Recast every line of the material below as a Markdown table with the columns Row and Line. Number the lines in order and leave out the blank ones.

— start Provided entries —

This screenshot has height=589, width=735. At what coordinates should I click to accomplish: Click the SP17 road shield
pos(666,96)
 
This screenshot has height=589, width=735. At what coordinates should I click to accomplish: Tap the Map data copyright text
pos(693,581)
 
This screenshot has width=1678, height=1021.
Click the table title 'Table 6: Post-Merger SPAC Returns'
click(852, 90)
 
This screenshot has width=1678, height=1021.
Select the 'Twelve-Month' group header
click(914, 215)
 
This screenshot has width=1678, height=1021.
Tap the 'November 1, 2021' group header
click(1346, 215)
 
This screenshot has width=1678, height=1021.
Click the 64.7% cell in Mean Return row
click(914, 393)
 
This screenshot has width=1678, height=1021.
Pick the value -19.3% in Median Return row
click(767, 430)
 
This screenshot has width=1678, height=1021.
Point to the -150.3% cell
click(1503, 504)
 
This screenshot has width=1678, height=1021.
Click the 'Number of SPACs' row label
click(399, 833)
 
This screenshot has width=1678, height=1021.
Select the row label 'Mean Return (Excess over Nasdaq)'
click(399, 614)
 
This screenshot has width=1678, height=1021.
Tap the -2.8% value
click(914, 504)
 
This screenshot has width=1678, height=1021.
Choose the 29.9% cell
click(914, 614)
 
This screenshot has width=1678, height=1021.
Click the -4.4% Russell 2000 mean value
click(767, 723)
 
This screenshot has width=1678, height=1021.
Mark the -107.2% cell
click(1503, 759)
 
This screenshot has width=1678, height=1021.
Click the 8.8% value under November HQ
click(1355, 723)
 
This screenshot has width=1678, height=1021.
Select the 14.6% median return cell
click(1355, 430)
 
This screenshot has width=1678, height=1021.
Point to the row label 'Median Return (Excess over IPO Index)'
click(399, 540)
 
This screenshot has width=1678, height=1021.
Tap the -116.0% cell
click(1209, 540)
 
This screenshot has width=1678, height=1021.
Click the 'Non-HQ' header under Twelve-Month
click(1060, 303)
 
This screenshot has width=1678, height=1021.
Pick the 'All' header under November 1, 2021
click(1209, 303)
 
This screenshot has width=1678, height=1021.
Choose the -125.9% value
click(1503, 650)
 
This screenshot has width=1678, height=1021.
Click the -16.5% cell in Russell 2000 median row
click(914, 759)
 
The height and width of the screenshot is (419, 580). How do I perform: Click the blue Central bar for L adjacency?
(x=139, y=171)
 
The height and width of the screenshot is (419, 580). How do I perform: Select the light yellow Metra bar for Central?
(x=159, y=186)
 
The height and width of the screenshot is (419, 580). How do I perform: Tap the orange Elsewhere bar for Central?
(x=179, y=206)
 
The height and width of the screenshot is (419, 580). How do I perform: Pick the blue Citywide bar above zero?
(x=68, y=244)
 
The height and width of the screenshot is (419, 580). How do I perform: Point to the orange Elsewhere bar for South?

— end Provided entries —

**The answer:**
| Row | Line |
|---|---|
| 1 | This screenshot has height=589, width=735. At what coordinates should I click to accomplish: Click the SP17 road shield |
| 2 | pos(666,96) |
| 3 | This screenshot has height=589, width=735. At what coordinates should I click to accomplish: Tap the Map data copyright text |
| 4 | pos(693,581) |
| 5 | This screenshot has width=1678, height=1021. |
| 6 | Click the table title 'Table 6: Post-Merger SPAC Returns' |
| 7 | click(852, 90) |
| 8 | This screenshot has width=1678, height=1021. |
| 9 | Select the 'Twelve-Month' group header |
| 10 | click(914, 215) |
| 11 | This screenshot has width=1678, height=1021. |
| 12 | Tap the 'November 1, 2021' group header |
| 13 | click(1346, 215) |
| 14 | This screenshot has width=1678, height=1021. |
| 15 | Click the 64.7% cell in Mean Return row |
| 16 | click(914, 393) |
| 17 | This screenshot has width=1678, height=1021. |
| 18 | Pick the value -19.3% in Median Return row |
| 19 | click(767, 430) |
| 20 | This screenshot has width=1678, height=1021. |
| 21 | Point to the -150.3% cell |
| 22 | click(1503, 504) |
| 23 | This screenshot has width=1678, height=1021. |
| 24 | Click the 'Number of SPACs' row label |
| 25 | click(399, 833) |
| 26 | This screenshot has width=1678, height=1021. |
| 27 | Select the row label 'Mean Return (Excess over Nasdaq)' |
| 28 | click(399, 614) |
| 29 | This screenshot has width=1678, height=1021. |
| 30 | Tap the -2.8% value |
| 31 | click(914, 504) |
| 32 | This screenshot has width=1678, height=1021. |
| 33 | Choose the 29.9% cell |
| 34 | click(914, 614) |
| 35 | This screenshot has width=1678, height=1021. |
| 36 | Click the -4.4% Russell 2000 mean value |
| 37 | click(767, 723) |
| 38 | This screenshot has width=1678, height=1021. |
| 39 | Mark the -107.2% cell |
| 40 | click(1503, 759) |
| 41 | This screenshot has width=1678, height=1021. |
| 42 | Click the 8.8% value under November HQ |
| 43 | click(1355, 723) |
| 44 | This screenshot has width=1678, height=1021. |
| 45 | Select the 14.6% median return cell |
| 46 | click(1355, 430) |
| 47 | This screenshot has width=1678, height=1021. |
| 48 | Point to the row label 'Median Return (Excess over IPO Index)' |
| 49 | click(399, 540) |
| 50 | This screenshot has width=1678, height=1021. |
| 51 | Tap the -116.0% cell |
| 52 | click(1209, 540) |
| 53 | This screenshot has width=1678, height=1021. |
| 54 | Click the 'Non-HQ' header under Twelve-Month |
| 55 | click(1060, 303) |
| 56 | This screenshot has width=1678, height=1021. |
| 57 | Pick the 'All' header under November 1, 2021 |
| 58 | click(1209, 303) |
| 59 | This screenshot has width=1678, height=1021. |
| 60 | Choose the -125.9% value |
| 61 | click(1503, 650) |
| 62 | This screenshot has width=1678, height=1021. |
| 63 | Click the -16.5% cell in Russell 2000 median row |
| 64 | click(914, 759) |
| 65 | The height and width of the screenshot is (419, 580). How do I perform: Click the blue Central bar for L adjacency? |
| 66 | (x=139, y=171) |
| 67 | The height and width of the screenshot is (419, 580). How do I perform: Select the light yellow Metra bar for Central? |
| 68 | (x=159, y=186) |
| 69 | The height and width of the screenshot is (419, 580). How do I perform: Tap the orange Elsewhere bar for Central? |
| 70 | (x=179, y=206) |
| 71 | The height and width of the screenshot is (419, 580). How do I perform: Pick the blue Citywide bar above zero? |
| 72 | (x=68, y=244) |
| 73 | The height and width of the screenshot is (419, 580). How do I perform: Point to the orange Elsewhere bar for South? |